Money myths debunked

There are unfortunately many widely-held but utterly false beliefs about money which, if not debunked, will only serve to propagate the cycles of debt, poverty and problems of an under-saved nation. In fact, the initial step in good financial literacy instruction is to first dispel the many money misnomers that serve only to undermine the veracity that financial freedom is a liberty available for all. Almost as important as knowing the value of compound interest and the power of 72, there are seven essential money myths that every investor (or would-be investor) should know the truth about:

Myth #1: Money can make you happy

The underlying irony of this statement is that the sooner a person discovers that money doesn’t create happiness, the happier they’re likely to be. There’s absolutely no doubt that money is a powerful vehicle which, if used for good purposes, can be instrumental in helping one achieve one’s goals and dreams. When harnessed and engaged correctly, money can form a healthy conduit between a person’s good intentions and personal fulfillment. It was David Lee Roth was once quipped, “Money can’t buy you happiness, but it can buy you a yacht big enough to pull up right alongside it”, and he’s not entirely incorrect. You’re more likely to make a great life doing what you love than make a mediocre living doing what you must.

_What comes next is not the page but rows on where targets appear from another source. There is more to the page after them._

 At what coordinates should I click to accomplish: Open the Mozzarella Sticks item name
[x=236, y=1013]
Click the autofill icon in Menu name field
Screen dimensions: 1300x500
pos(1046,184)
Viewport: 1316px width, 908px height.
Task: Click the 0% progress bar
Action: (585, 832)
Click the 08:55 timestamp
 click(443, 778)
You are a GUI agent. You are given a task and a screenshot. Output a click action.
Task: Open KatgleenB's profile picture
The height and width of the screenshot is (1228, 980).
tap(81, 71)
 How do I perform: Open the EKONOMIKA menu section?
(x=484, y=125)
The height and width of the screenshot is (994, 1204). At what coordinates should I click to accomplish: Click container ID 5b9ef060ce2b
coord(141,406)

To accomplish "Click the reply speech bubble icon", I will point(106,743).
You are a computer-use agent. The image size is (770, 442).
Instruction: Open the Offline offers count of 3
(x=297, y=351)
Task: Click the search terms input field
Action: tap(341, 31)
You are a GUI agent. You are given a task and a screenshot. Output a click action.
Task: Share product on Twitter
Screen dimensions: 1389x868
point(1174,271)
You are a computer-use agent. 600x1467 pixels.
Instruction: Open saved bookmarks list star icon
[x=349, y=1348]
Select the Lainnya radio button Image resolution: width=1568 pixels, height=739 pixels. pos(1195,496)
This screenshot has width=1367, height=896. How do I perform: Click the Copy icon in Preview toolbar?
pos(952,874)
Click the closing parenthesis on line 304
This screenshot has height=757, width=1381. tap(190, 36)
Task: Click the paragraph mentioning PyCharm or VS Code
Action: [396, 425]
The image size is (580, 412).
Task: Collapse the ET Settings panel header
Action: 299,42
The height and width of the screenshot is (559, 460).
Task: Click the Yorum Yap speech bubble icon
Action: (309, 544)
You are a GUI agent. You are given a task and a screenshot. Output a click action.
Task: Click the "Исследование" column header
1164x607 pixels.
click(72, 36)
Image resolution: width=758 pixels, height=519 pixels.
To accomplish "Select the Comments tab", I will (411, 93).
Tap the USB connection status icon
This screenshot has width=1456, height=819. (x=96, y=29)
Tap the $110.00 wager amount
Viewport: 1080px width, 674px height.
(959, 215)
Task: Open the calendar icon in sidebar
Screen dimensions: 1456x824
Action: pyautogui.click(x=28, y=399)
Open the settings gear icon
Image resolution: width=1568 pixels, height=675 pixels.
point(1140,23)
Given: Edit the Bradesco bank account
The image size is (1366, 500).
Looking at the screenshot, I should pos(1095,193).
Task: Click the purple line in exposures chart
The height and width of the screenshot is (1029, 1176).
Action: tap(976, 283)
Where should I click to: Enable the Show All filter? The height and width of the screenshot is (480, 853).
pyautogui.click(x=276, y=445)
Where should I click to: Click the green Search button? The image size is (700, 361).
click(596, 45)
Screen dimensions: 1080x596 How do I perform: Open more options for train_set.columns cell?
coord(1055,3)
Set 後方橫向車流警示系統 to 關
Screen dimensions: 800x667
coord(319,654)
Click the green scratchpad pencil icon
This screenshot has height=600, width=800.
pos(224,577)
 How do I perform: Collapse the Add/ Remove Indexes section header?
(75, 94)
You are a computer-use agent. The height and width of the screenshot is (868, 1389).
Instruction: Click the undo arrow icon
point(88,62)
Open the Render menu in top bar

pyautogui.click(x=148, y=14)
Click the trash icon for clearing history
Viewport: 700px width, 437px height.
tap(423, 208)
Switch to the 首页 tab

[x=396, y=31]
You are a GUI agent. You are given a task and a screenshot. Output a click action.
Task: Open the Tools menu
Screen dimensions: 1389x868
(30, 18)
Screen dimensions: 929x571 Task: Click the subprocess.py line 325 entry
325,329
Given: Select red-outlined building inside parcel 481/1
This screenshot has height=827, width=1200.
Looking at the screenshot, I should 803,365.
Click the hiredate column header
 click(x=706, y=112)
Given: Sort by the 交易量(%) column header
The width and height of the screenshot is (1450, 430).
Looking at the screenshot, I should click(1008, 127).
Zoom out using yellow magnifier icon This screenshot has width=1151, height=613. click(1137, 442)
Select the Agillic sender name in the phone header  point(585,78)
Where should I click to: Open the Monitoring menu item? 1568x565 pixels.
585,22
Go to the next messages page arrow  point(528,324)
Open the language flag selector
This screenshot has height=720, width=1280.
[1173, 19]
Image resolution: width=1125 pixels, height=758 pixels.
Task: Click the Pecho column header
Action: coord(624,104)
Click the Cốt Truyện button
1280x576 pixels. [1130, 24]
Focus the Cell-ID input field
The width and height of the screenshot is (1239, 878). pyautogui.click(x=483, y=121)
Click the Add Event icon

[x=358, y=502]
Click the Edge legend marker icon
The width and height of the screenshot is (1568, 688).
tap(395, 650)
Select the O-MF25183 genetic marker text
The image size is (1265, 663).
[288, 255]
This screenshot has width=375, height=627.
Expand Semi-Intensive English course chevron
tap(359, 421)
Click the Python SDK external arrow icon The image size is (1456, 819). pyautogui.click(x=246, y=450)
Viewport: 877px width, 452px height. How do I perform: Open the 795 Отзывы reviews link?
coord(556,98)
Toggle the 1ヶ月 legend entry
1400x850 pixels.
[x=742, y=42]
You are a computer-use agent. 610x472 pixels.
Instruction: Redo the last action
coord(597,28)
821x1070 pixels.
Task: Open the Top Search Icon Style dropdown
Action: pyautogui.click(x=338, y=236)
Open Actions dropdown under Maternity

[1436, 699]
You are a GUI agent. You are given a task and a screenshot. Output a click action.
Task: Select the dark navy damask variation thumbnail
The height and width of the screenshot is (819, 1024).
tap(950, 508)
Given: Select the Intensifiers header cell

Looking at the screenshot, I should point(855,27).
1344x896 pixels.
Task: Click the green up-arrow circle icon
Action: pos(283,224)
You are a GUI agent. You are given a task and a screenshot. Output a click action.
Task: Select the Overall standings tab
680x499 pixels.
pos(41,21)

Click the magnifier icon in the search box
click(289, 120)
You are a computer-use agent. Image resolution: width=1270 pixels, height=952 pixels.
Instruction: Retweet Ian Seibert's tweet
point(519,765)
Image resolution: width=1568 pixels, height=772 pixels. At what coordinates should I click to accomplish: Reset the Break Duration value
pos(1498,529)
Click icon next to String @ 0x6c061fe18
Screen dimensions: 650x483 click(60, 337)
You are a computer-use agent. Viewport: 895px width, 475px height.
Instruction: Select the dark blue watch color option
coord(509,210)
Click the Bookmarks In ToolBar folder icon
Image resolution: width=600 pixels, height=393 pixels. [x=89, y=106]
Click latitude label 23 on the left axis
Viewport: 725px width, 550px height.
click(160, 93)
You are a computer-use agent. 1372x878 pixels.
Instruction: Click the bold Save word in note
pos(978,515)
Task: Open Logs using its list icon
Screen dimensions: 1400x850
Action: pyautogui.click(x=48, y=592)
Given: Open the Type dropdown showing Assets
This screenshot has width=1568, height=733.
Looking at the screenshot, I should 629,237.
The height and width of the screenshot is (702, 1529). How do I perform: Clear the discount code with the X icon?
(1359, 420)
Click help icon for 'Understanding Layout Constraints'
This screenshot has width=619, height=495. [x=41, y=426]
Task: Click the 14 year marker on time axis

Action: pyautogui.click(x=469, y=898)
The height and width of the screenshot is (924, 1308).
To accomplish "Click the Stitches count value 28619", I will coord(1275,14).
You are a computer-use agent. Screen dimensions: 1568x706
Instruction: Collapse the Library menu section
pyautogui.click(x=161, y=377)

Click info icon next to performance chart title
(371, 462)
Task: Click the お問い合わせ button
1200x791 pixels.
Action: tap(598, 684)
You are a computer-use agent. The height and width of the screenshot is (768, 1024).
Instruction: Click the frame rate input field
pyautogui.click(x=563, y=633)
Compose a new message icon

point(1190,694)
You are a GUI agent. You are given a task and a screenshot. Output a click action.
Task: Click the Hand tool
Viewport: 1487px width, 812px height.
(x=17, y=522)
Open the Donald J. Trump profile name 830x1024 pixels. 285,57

Myth #2: Money is a score card

There’s a poignant saying that the true measure of a person’s wealth is how much they’d have left if they lost all their money. Measuring one’s self-worth by one’s net worth is a dangerously risky and potentially destructive game. A person’s character, integrity and honour have nought to do with owning flat screens and designer jeans. Self-worth is surely made of something deeper and more durable that last month’s pay cheque or next month’s bonus. As Will Rogers once said,  “Too many people spend money they earned to buy things they don’t want to impress people that they don’t like,” and the result is often self-loathing, loss of personal identity and a deflated self-worth. Invest in your self-worth first.

Myth #3: Someone else will take care of you financially

Whether it’s a naïve wife believing that her financial needs have been taken care of in a Will that she’s never seen, or a trust fund baby with a misguided entitlement mentality, there is no greater recipe for disaster than failure to take personal responsibility for one’s financial future. Trust funds, inheritances and promises of financial security aside, everyone is ultimately responsible for their own planned retirement. No one can escape the responsibility of tomorrow’s retirement reality by evading it today.

Myth #4: You’ll never have enough money

Sadly, this is the money myth that forces individuals into the dreaded debt trap and imprisons them there – dooming them to a lifetime of hand-to-mouth survival and a “this-is-my-lot” mentality. The treadmill of debt is the thief of financial peace. Simply put by Dave Ramsey, “Financial peace isn’t the acquisition of stuff. It’s learning to live on less than you make, so you can give money back and have money to invest. You can’t win until you do this.”

Myth #5: There’s a hot new stock that everyone’s buying

It’s common cause that fear and greed are the greatest enemies of long-term investing, and it’s these two mental biases that we as investors need to overcome in order to ensure that we remain committed to our investment plans. If you’re investing for your retirement under the guidance of a qualified financial planner, then speculation should play no part in your decision-making. Achieving your retirement goals has less to do with intelligence and more to do with discipline.  As Paul Samuelson famously said, “Investing should be more like watching paint dry or watching grass grow. If you want excitement, take $800 and go to Las Vegas.”

Myth #6: You’re too young to worry about your retirement funding

Unless you’re happy to spend the rest of your working career playing a game of catch, this is one essential myth worthy of outright debunking. Those who begin investing for their retirement with their first pay cheque will know and appreciate the full power of compound interest when they reach retirement. Delaying your retirement funding by even five years from the start of your working career has exponential effects on one’s retirement funding shortfalls. Increased human longevity means that most adults now have only 40 earning years to fund for what could be 30 retirement years. The good news is that it is never too late to start funding for your retirement. There’s a lovely saying that goes, “A year from now you will wish you had started today.” Start investing today.

Myth #7: You need to have money before you see a financial planner

Lastly, a great misconception amongst would-be investors is that the accumulation of wealth is a mandatory step before seeking investment advice from a qualified planner. Regardless of net worth, monthly income or age, financial planning is an essential discipline to be followed from the first day of employment and, thereafter, at least annually for the rest of one’s life.

Knowing and understanding the truth about money and one’s relationship with it is an essential step towards achieving sustainable wealth. Myths and misnomers should not be permitted to rob us of our right to financial freedom and our personal responsibility for our fiscal futures.

Have a wonderful weekend!

Sue

Money Myths

Some money myths need to be debunked!